Calcutta, Aug. 18: Vivara, the premium serviced residencies to be managed by JW Marriott, will test the market for at least two more big-ticket hotel projects on EM Bypass in Calcutta.

The 50-apartment Vivara, coming up along with the star hotel, will be operational in the next six months. If successful, it may create a window of opportunity for two other projects - one of Apeejay Group and the other of Avani Group - in the small stretch around Science City on the eastern fringes of Calcutta.

Both the groups have plots of land close to the upcoming Marriott address but they are sitting idle for years because of a lack of demand for top-end hotel rooms.

The serviced apartments and the 281-room Marriott hotel adjacent to it is being developed by the Calcutta-based Mani Group and its partner Sattva from Bangalore who have together pumped in nearly Rs 1,500 crore.

"If the economy of Bengal picks up, I see no let up in demand for the serviced apartments or the hotel rooms in the Marriott properties," Sanjay Jhunjhunwala, CEO of Mani Group, said.

Common facilities in the G+28 storey Vivara tower will be managed by a group of staff under Marriott supervision. Moreover, the residents of the building will get a range of facilities - such as concierge, laundry, house keeping and room service - from the hotel at a separate cost.

The developer plans to offer the units for "short stay" - between six to twelve months - and "long stay" that can be extended up to 99 years on lease.

Jhunjhunwala said he planned to keep around 15-20 units - having sizes between 7,752 square feet and 8,850 square feet each - for short stay. "It will work out cheaper than hotel rooms given the fact that corporate houses can put up more than one executives in this sprawling property," he said. There is a provision to turn each unit into four- or six-bedroom apartments.

Procuring the long stay, an euphemism for outright sale owing to the nature of the project, will set the leaseholder back by Rs 9-10 crore. The serviced apartment tower will have its exclusive club with all modern amenities, a separate basement for 180 car parks and access to the main road other than the hotel.

Mixed-use development

The Marriott plot was originally bought by Emaar MGF in 2007 at the peak of a real estate boom to build a hotel.
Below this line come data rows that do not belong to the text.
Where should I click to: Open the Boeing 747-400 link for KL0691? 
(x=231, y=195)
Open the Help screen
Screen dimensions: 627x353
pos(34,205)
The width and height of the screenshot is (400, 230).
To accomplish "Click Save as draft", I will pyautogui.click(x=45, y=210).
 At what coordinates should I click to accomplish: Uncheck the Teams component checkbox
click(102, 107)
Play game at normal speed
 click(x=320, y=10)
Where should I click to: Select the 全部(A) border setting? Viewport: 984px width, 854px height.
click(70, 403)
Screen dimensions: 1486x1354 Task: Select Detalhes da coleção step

However, following the the financial crisis after the collapse of Lehman Brothers, the sector turned bearish both globally as well as in India.

The lack of industrial development in Bengal added to the woes.
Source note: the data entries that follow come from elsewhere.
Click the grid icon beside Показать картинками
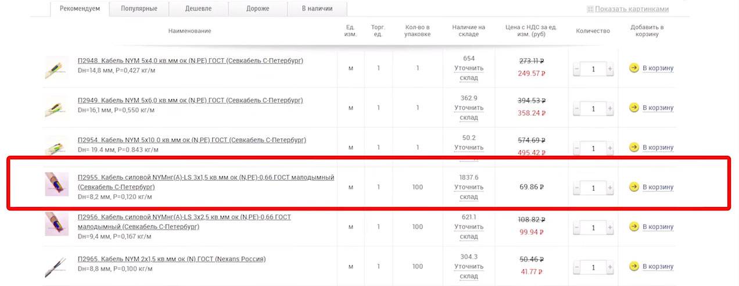The image size is (739, 286). point(590,9)
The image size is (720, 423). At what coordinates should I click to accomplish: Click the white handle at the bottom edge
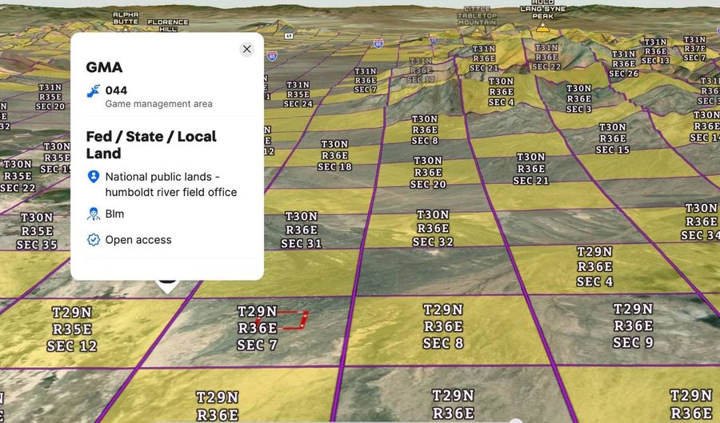click(514, 420)

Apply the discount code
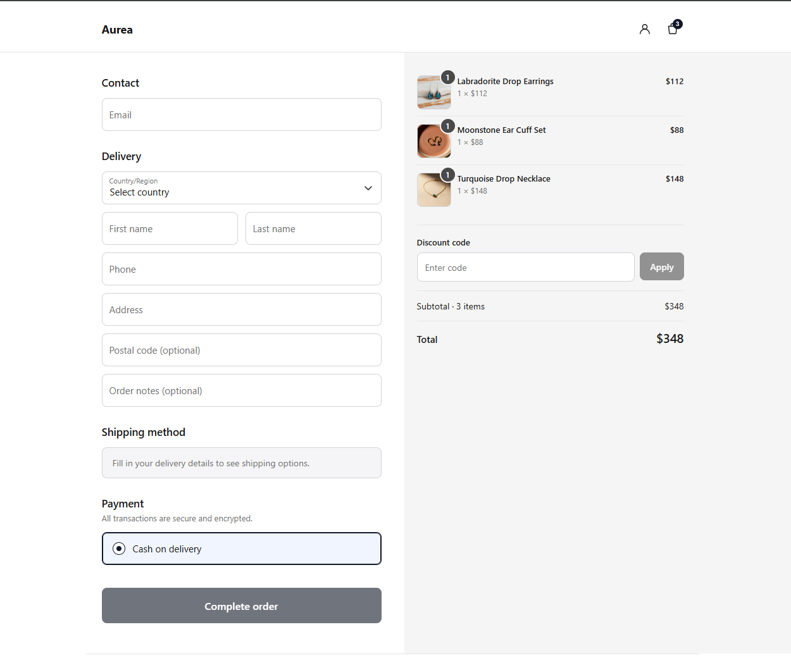click(x=661, y=266)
Mani, which later bought into the Marriott plot, Avani which took over the DLF land, and Apeejay Group sought to convert part of their respective projects into purely residential ones. The Calcutta Municipal Corporation initially agreed but did not approve the plans since the plots were tendered out for hotel and commercial projects.

Consequently, Vivara cannot be "sold" now but only leased out. The residents have to pay taxes at the commercial rate, too.

However, Jhunjhunwala said the real stumbling block is Bengal's economy.

Abhijit Das, director of Cushman & Wakefield in Calcutta, concurred. "Once there is upturn in the economy, there will be many takers for serviced apartment projects such as Vivara or 'V' in Rajarhat in Calcutta," he said.